As much as he loved his friend, Quentin felt uneasy about Samuel’s work. The danger worried him as much as the moral quandary did. If Samuel died, Quentin would truly feel alone in the world. He’d still have Jesse, but it wasn’t the same. Quentin was well liked, and everyone was kind to him and Jesse, yet he’d never felt he fit in, his withdrawn nature viewed as odd by most. His two attempted courtships had been disasters, so he’d given up for now. Taking care of Jesse took up all of his time anyway. His second courtship had, in fact, been more for Jesse’s sake than his own. As much as he loved Jesse, he wanted the little boy to have a mother and receive the nurturing he worried he couldn’t give.

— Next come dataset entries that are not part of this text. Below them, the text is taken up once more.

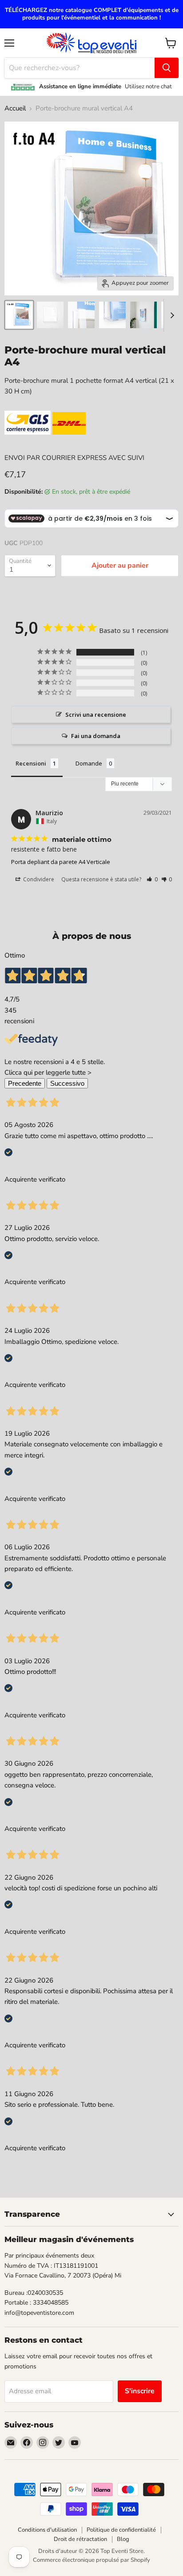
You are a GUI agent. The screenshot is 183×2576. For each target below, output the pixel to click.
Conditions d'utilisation (47, 2530)
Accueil (15, 108)
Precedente (24, 1083)
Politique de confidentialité (121, 2530)
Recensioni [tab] (31, 763)
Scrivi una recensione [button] (95, 715)
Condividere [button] (38, 879)
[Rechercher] (167, 68)
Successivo (67, 1083)
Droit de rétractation (80, 2539)
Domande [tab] (89, 763)
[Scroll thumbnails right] (170, 315)
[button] (152, 879)
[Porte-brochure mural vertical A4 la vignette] (19, 315)
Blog (123, 2539)
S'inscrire (140, 2391)
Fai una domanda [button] (95, 736)
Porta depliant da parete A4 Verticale (60, 862)
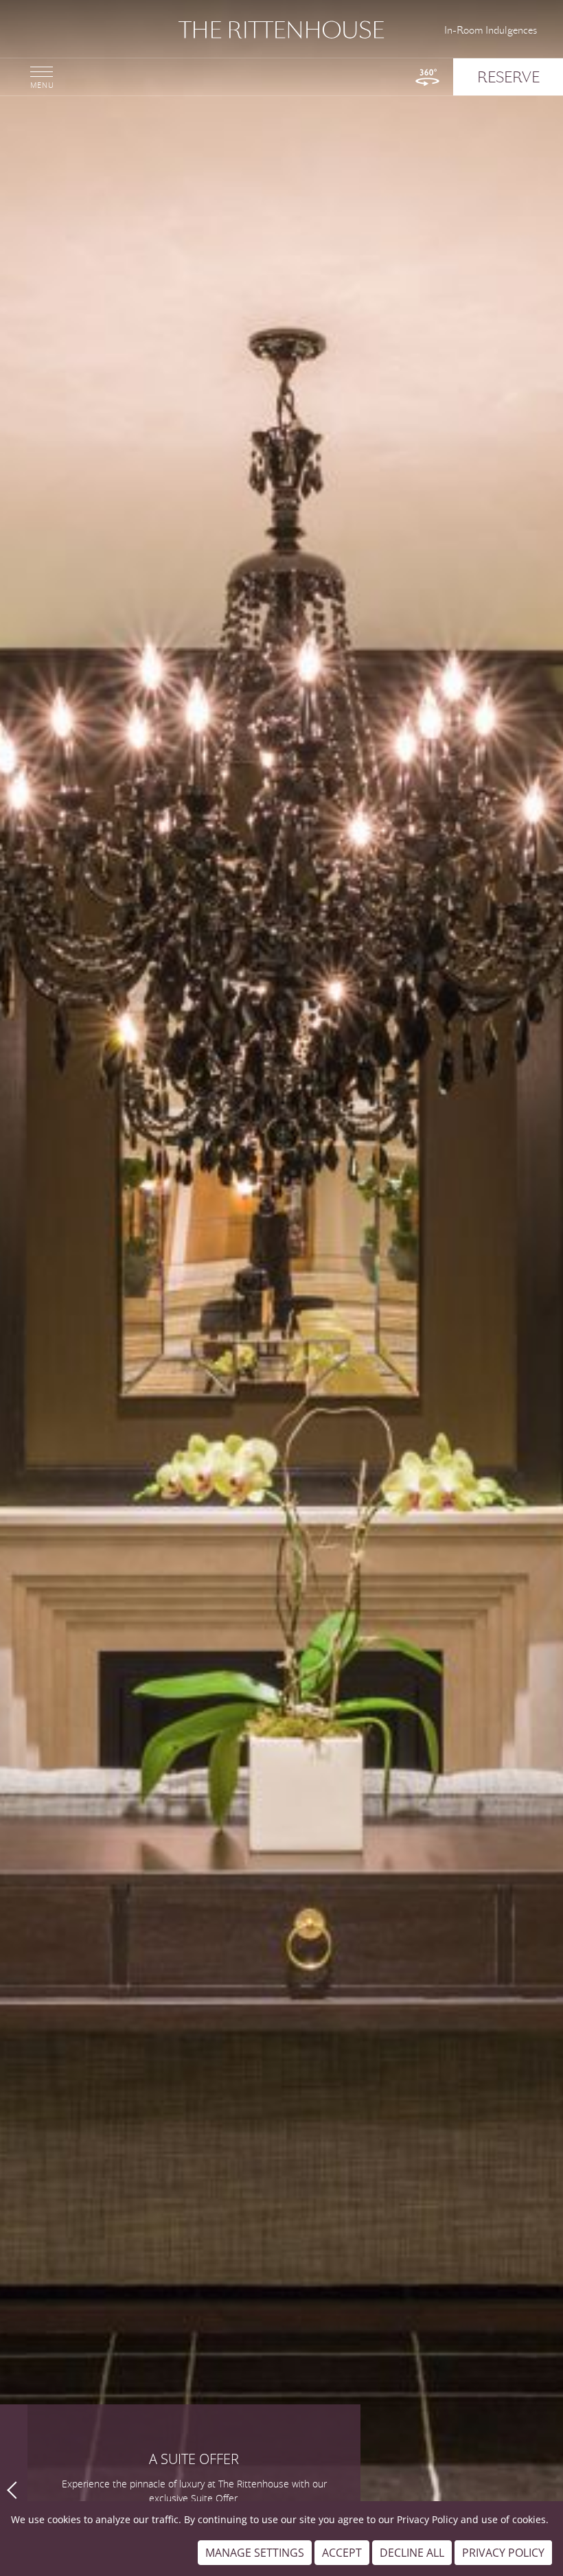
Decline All (412, 2552)
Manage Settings (254, 2552)
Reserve (508, 77)
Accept (342, 2552)
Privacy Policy (427, 2519)
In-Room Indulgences (490, 29)
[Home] (281, 30)
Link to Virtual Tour (427, 77)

A shadow fell across the tomatoes in front of him, and Quentin looked up. He smiled and said, “Look, Jesse! It’s Daddy!”

Samuel opened the gate and entered the yard, smiling back at Quentin before scooping Jesse up into his arms. “Hey, Jesse!”

“Dada!” Jesse said, beaming at Samuel.

“He’s talking now!” Samuel said with a proud grin.

“Yes, but he prefers laughing to talking. So far, he says Quen, dada, and cow.”

Samuel looked thoughtful. “But I’m hardly here. Does he really remember me?”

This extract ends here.